The control input is a vehicle for supplying to floating-point operations any number of miscellaneous control parameters that are not expected to change frequently. The width of this input is specified by macro floatControlWidth, which is defined by default in file HardFloat_consts.vi, although it may be overridden in HardFloat_specialize.vi. Currently, the default width for control is only 1 bit.

The default single bit of control determines detection of tininess for underflow. In the terminology of the IEEE Standard, HardFloat can detect tininess for underflow either before or after rounding. The following are the names of macros whose values can be bitwised ORed into the control input:

flControl_tininessBeforeRounding
flControl_tininessAfterRounding

If the control bit specified by macro flControl_tininessAfterRounding is set (= 1), then tininess is detected after rounding. If this bit is not set (= 0), tininess is detected before rounding. Detecting tininess after rounding is usually slightly better because it results in fewer spurious underflow signals. The option for detecting tininess before rounding is provided for compatibility with some systems. As required by the IEEE Standard since 2008, HardFloat always detects loss of accuracy for underflow as an inexact result.

6.2. Rounding Mode

The roundingMode input to a module chooses the rounding mode for a floating-point operation (obviously). All five rounding modes defined by the 2008 IEEE Floating-Point Standard are implemented for all operations that require rounding. HardFloat adds support also for a sixth mode, round to odd. The value of roundingMode may be that of any of these macros defined in HardFloat_consts.vi:

round_near_even round to nearest, with ties to even
round_near_maxMag   round to nearest, with ties to maximum magnitude (away from zero)
round_minMag round to minimum magnitude (toward zero)
round_min round to minimum (down)
round_max round to maximum (up)
round_odd round to odd (jamming)

Rounding mode round_odd operates as follows: For a conversion to an integer, if the input is not already an integer value, the rounded result is the closest odd integer. For operations that return a floating-point value, the floating-point result is first rounded to minimum magnitude, the same as round_minMag, and then, if the result is inexact, the least-significant bit of the result is set to 1. Rounding to odd is also known as jamming.

7. Exception Results

HardFloat supports all five exception flags required by the IEEE Floating-Point Standard. Most modules for floating-point operations have an exceptionFlags output with 5 bits in this order:

{invalid, infinite, overflow, underflow, inexact}

The infinite exception is what the standard calls “divide by zero”, meaning an infinite result generated from finite operands.

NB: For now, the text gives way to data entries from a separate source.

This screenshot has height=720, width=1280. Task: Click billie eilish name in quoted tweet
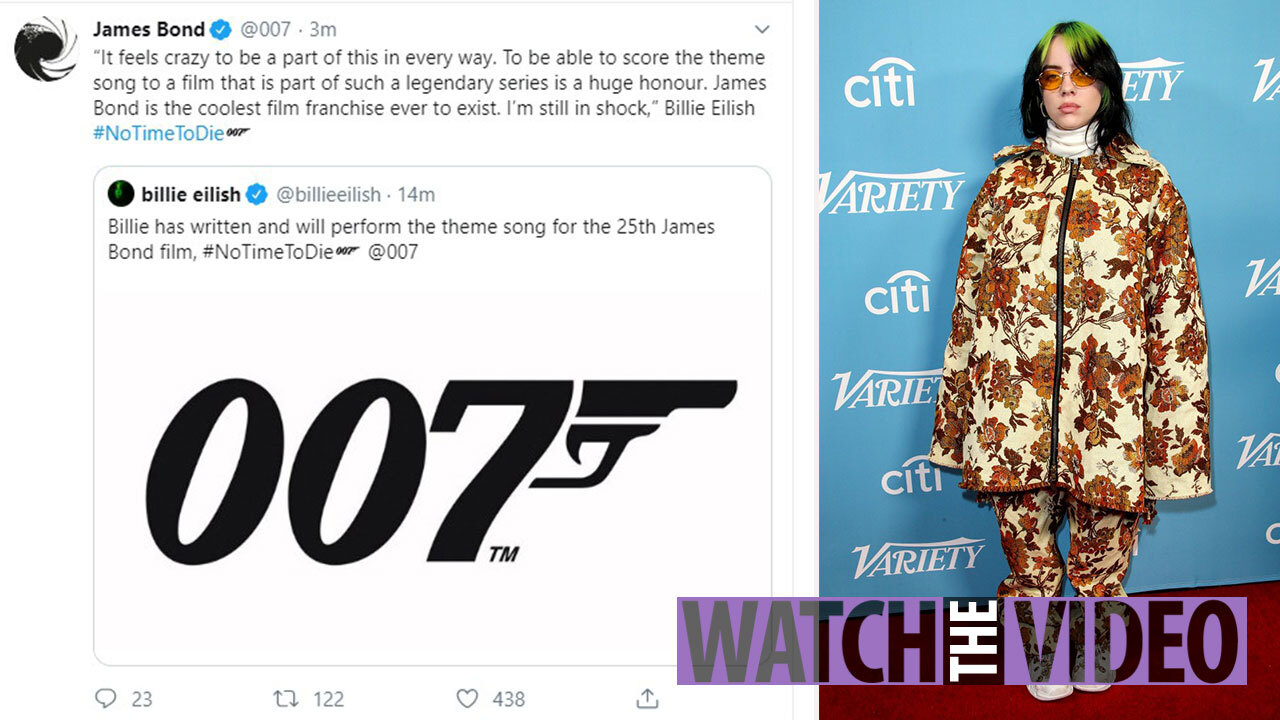[191, 194]
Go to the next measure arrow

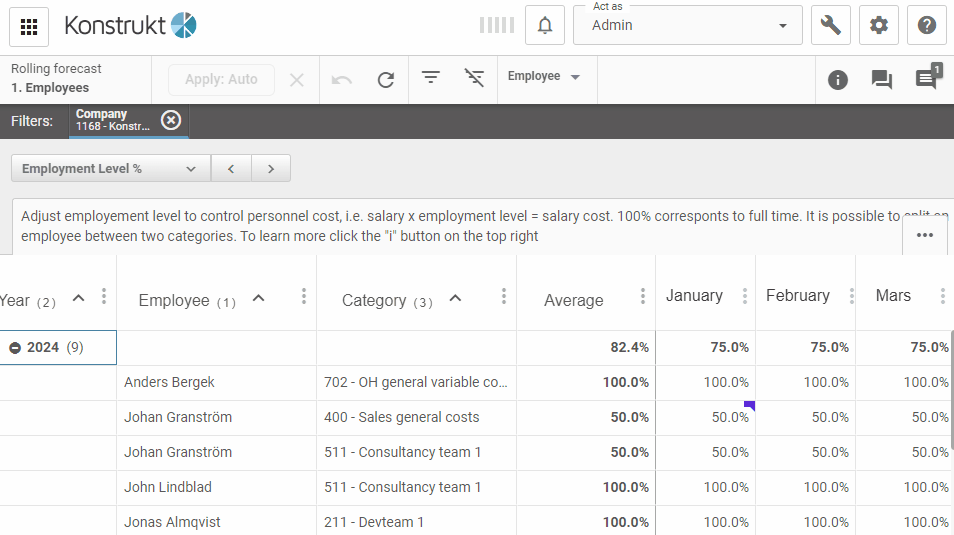click(270, 169)
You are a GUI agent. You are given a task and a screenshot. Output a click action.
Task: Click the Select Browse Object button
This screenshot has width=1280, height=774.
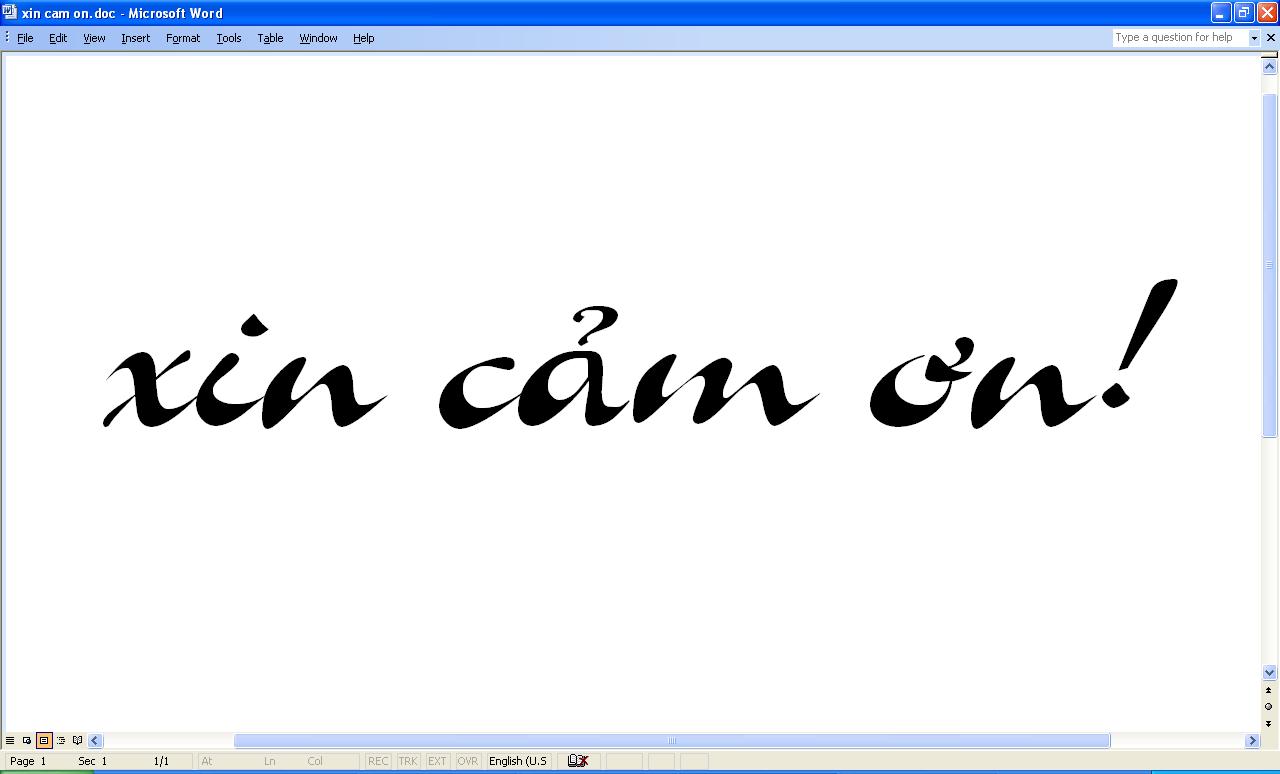pos(1269,706)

The module that converts from floating-point to integer, recFNToIN, drops the infinite and underflow bits, because conversions to integer can never underflow or deliver an infinite result. This module has instead an intExceptionFlags output with 3 bits in this order:

{invalid, overflow, inexact}

Note that, although recFNToIN distinguishes overflow from invalid exceptions in intExceptionFlags as shown, the IEEE Standard does not permit conversions to integer to signal a floating-point overflow exception. Rather, if a system has no other way to indicate overflow from conversions to integer, the standard requires that the floating-point invalid exception be signaled, not floating-point overflow. Hence, it will often be the case that the invalid and overflow bits from the intExceptionFlags output must be ORed together to signal the usual floating-point invalid exception.

Depending on how it is configured, HardFloat has the ability to create distinct NaNs for different exceptions, and to propagate NaN payloads from operation inputs to output. These options for NaNs are determined by the specialization of HardFloat, covered in the next section.

8. Specialization

The IEEE Floating-Point Standard allows for some variation among conforming implementations, particularly concerning NaNs. The HardFloat source directory is supplied with some specialization subdirectories containing possible definitions for this implementation-specific behavior. For example, the 8086-SSE subdirectory has source files that specialize HardFloat to that of Intel’s newer x86 processors. The files in a specialization subdirectory determine:

A specialization subdirectory is expected to contain two files: an “include” file named HardFloat_specialize.vi and a regular Verilog file named HardFloat_specialize.v.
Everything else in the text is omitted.